Tanya Tiffany, IRH UW System Fellow, will give the Center for the Humanities Friday Lunch Talk on 2/26/2021

Photograph of Tanya Tiffany (white woman wearing a black and white dress with her hair pulled back) standing outdoors in Cadiz, Spain in front of a blue ocean.

Center for the Humanities Friday Lunch Talk on Feb. 26th, 2021 will be given by Tanya Tiffany, IRH UW System Fellow. Her talk is titled “Humbleness and Opulence: Velázquez’s Genre Scenes and Elite Material Culture in Seventeenth-Century Spain.”

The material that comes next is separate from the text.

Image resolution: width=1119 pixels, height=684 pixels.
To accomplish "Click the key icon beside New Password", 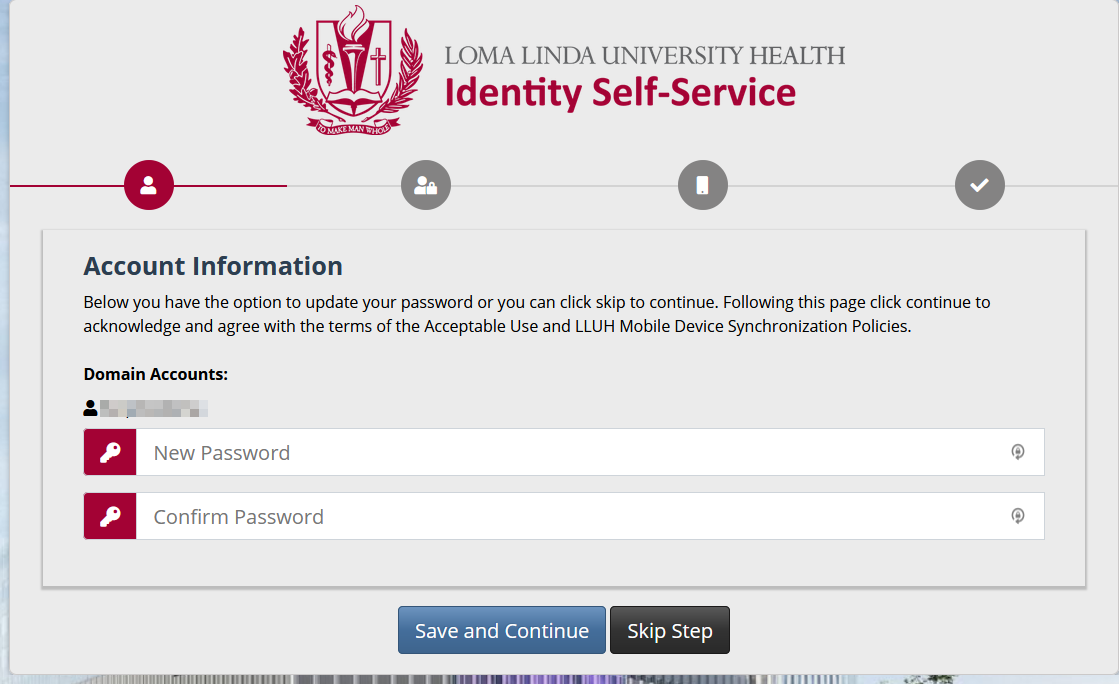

This Friday Lunch talk explores an apparent paradox that characterizes Diego Velázquez’s genre scenes (known as bodegones): despite their humble subject matter, they were displayed in the extraordinarily opulent residences of their earliest collectors. In addition, these paintings were themselves luxury goods that commanded high prices in appraisals from the time. I argue that the visual pleasure which contemporaries derived from the bodegones depended in part on the contrast between their spare compositions—whose figures and objects were rendered with a virtuosity that was said to evoke reality itself—and the precious objects that surrounded them. Artistic discourse from the period also suggests that the paintings’ lowly imagery was appreciated by their aristocratic owners because it invited them to contemplate Christian themes about the fleeting nature of the very kinds of worldly riches that filled their collections.